3- Mahkemece hükme esas alınan bilirkişi raporunda yıllık izin defterinde 14 gün izin kullanıldığının göründüğü ancak işçinin imzası bulunmadığı için 14 gün yıllık izin ücreti hesaplanmıştır.Her ne kadar yıllık izin defteri davacının imzasını taşımasada 31.05.2009 tarihli yıllık izin talep formu imzalı ve mağaza müdürü tarafından onaylı olup belgedeki imzanın davacıya ait olup olmadığı tespit edilerek yıllık izin ücreti değerlendirilmelidir.
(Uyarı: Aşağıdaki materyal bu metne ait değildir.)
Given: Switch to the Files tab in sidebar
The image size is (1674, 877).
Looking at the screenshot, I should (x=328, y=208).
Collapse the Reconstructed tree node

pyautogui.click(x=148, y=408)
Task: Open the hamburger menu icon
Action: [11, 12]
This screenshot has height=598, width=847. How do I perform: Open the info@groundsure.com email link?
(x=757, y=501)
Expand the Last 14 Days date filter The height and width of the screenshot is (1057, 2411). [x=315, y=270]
4- Davacı tarafından verilen 27.05.2011 tarihli ıslah dilekçesinde davacının bilirkişi raporu doğrultusunda arttırdığı talepleri yönünden faiz talebi bulunmadığı halde ihbar tazminatı ve yıllık izin ücretinin ıslahla arttırılan miktarları itibariyle ıslah tarihinden itibaren faiziyle tahsiline karar verilmesi de ayrı bir bozma nedenidir.
F) Sonuç:
Temyiz olunan kararın, yukarıda yazılı nedenlerden dolayı BOZULMASINA, peşin alınan temyiz harcının istek halinde ilgiliye iadesine 30.10.2014 tarihinde oybirliğiyle karar verildi.